Some call it the democratic connection to Mexico. Others know it as a mecca for Spanish and Latin American literature. Providing both an outlet for political discourse and a valuable literary source for San Francisco's Latino community, La Casa del Libro bookstore has carved its niche in the City's Mission District.

Located on Valencia between 20th and 21st streets, the bookstore is somewhat removed from the busy stretch of Valencia at 16th, a.k.a. the new economic zone. Here, trendy fusion restaurants and tapas bars have transformed the area into one of the most popular destinations in the city. Among the crowded storefronts, La Casa del Libro stands out as a neighborhood bookstore catering to the Latino community. The store offers a wide range of books from Spain, Argentina, Colombia and Mexico, with 50 percent of its imports coming from Mexico.

Like most independent bookstores, La Casa del Libro reflects the needs of the local community. The store's owner, Nerissa Moran, has been in the book industry for more than 20 years. She came to San Francisco from the East Coast in 1970.

"At that time, there was no real outlet for Spanish books, and certain kinds of information just weren't available to the Latino community," says Moran, a passionate political activist devoted to liberal causes.

During the 1960s, Moran helped organize factory and farm workers both on the East Coast and in California. After coming to San Francisco, she began working at Bookworks in the Mission District. Moran says that people used to come in and ask for Spanish-language books, but Bookworks didn't carry any at the time, so she began importing them for the store. After Bookworks closed, Moran found a way to continue meeting her customers' demands for Spanish books. In 1983, she started her own importing business in the basement of her home. Since then, she has distributed books to stores in the Mission, including Libreriá Mexico and Modern Times Bookstore, and around the country. In 1994, Moran moved her wholesale operation to its present location on Valencia, combining a retail outlet with the warm feeling of a neighborhood bookstore.

A long-time resident of San Francisco, Moran is committed to serving the local community. "A major factor for me is getting literature into the Latino community. Not just literary works, but also survival material, such as books to help people learn English, find a job, get health care and other basic necessities," she says.

Being in a prime location, however, has its drawbacks. Moran rents the space on Valencia and says she regrets not negotiating a 10-year lease. "When the rent gets too high, I'll have to find a wholesale location in SOMA or Oakland," she says.

High rent isn't the only problem. Like other small, independently owned businesses, Moran is feeling the heat from megastore chains.
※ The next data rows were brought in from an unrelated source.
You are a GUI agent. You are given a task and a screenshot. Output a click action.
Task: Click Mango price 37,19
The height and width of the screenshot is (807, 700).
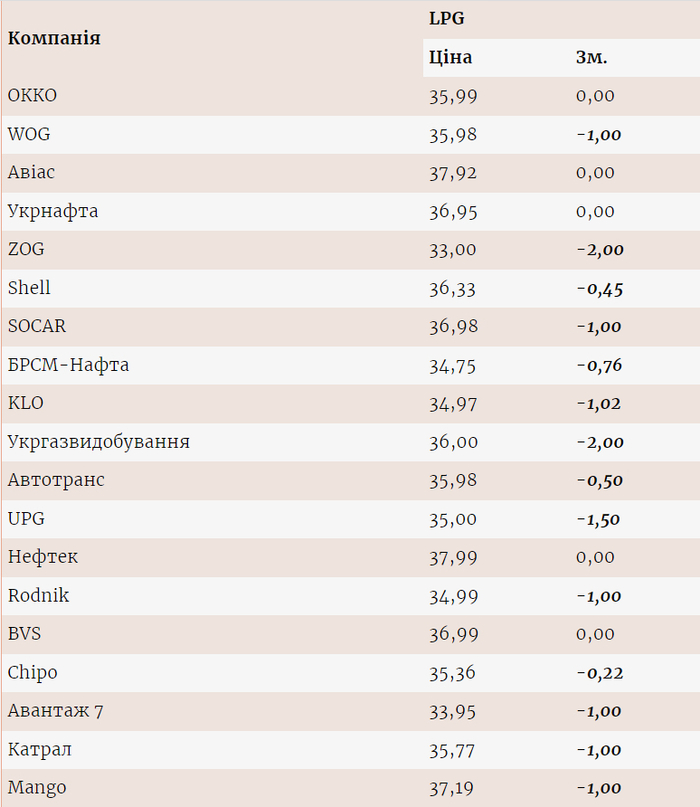453,788
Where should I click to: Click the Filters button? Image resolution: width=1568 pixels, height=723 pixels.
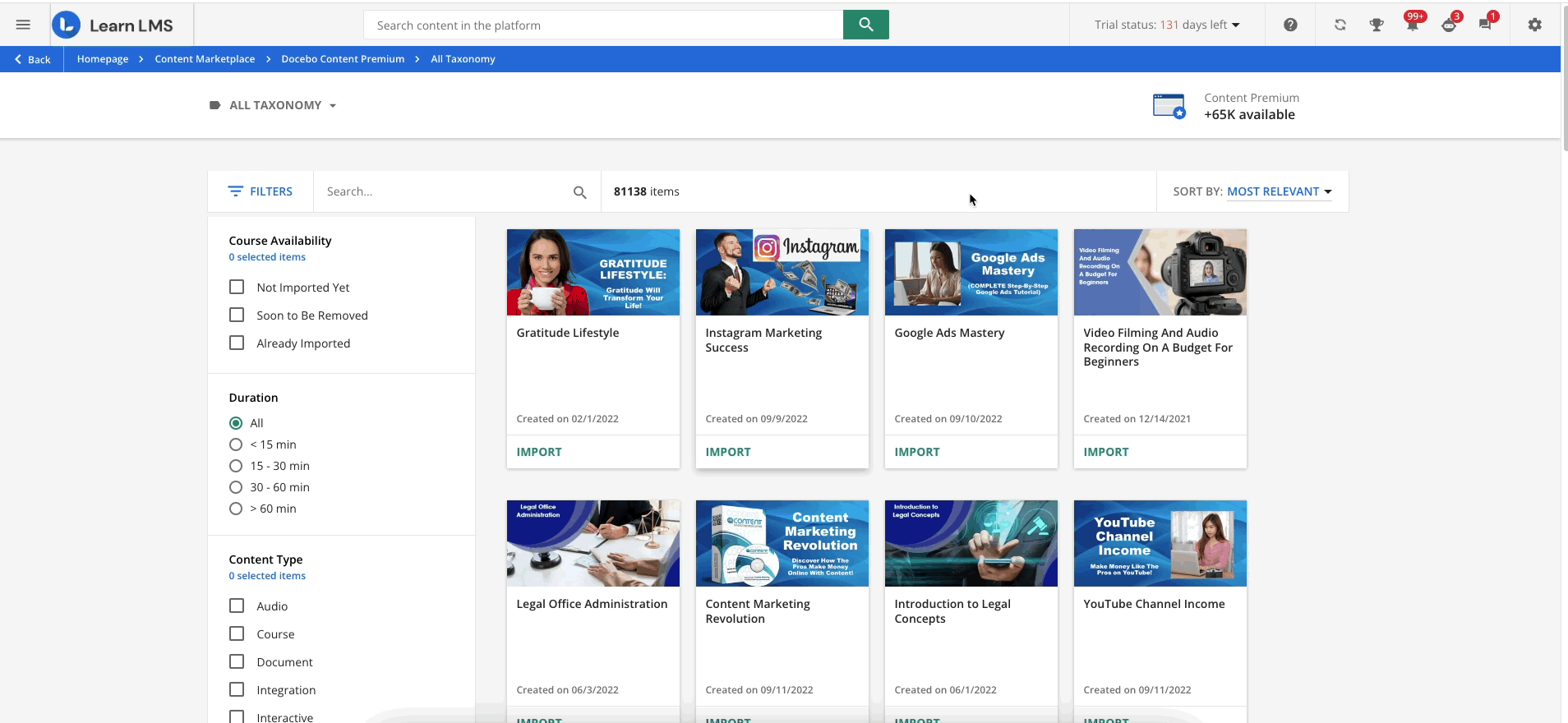[x=261, y=191]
"The chains and Internet corporations in general, have created a hostile environment for small businesses," says Moran. "I know they don't have the depth and breadth of selection that we have. I think the next generation coming along will have to learn to deal with the chain stores. It will really be a shame if independent bookstores aren't around anymore."
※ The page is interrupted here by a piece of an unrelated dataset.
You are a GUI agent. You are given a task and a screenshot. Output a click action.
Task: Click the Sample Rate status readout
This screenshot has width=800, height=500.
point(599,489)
But in the meantime, Moran is doing her best to maintain her bookstore, which does 80 percent of its business in wholesale distribution.

Moran has given La Casa del Libro a Mexican-inspired look that is comfortable and inviting. Inside, the wood floors are painted a dark, earthy green, with peach-colored walls displaying photographs of Latin American authors. Every available space in the tiny bookstore, from the floor to the ceiling, is crammed with books. The a wide array of magazines and newspapers in the window invites passers-by to come in and browse. Here you'll find magazines like arte fotográfico, helicópiero, Proceso, Pocho!, Epoca, Quehacer Politico, Mecanica Popular, Cosmopolitan, People and PC Computing (in Spanish). Democratic newspapers include Prensa Libre, Excelsior, La Jornada and El Comercio.

The store's book selection is wide-ranging: Latin American history, modern history, Mexican culture, politics, sociology, critical studies, gay and lesbian literature and movements, classic literature, poetry, fiction, nonfiction, mystery, romance, popular translations, bilingual books, cookbooks, language books, teaching manuals and more. There are separate sections for psychology, health, alternative medicine, spirituality, astrology, religion, humor and biography.

La Casa del Libro also offers an outstanding selection of children's books, including several picture book series and atlases from Atlantida, Albatross, Susaeta and Harcourt Brace. The store's extensive literary collection features works by Isabelle Allende, Jorge Amado, Jorge Luis Borges, Carlos Fuentes, Gabriel Garcia Marquez, Octavio Paz, Mario Vargas Llosa, and more. You'll also find books by Gunter Grass, Henry Miller and John Steinbeck, among others, in Spanish translation. Whether you're looking for a literary classic, want to learn more about the Chiapas or would like to find a book to teach children about Pueblo Indian culture, you'll find it all here. The store also carries music CDs and tapes by Spanish and Latin American artists.

If you're interested in what the Mission District has to offer besides the restaurant and bar scene, stop in at this neighborhood bookstore. And if you're lucky, you might even catch a poetry reading by an up-and-coming Latin American author.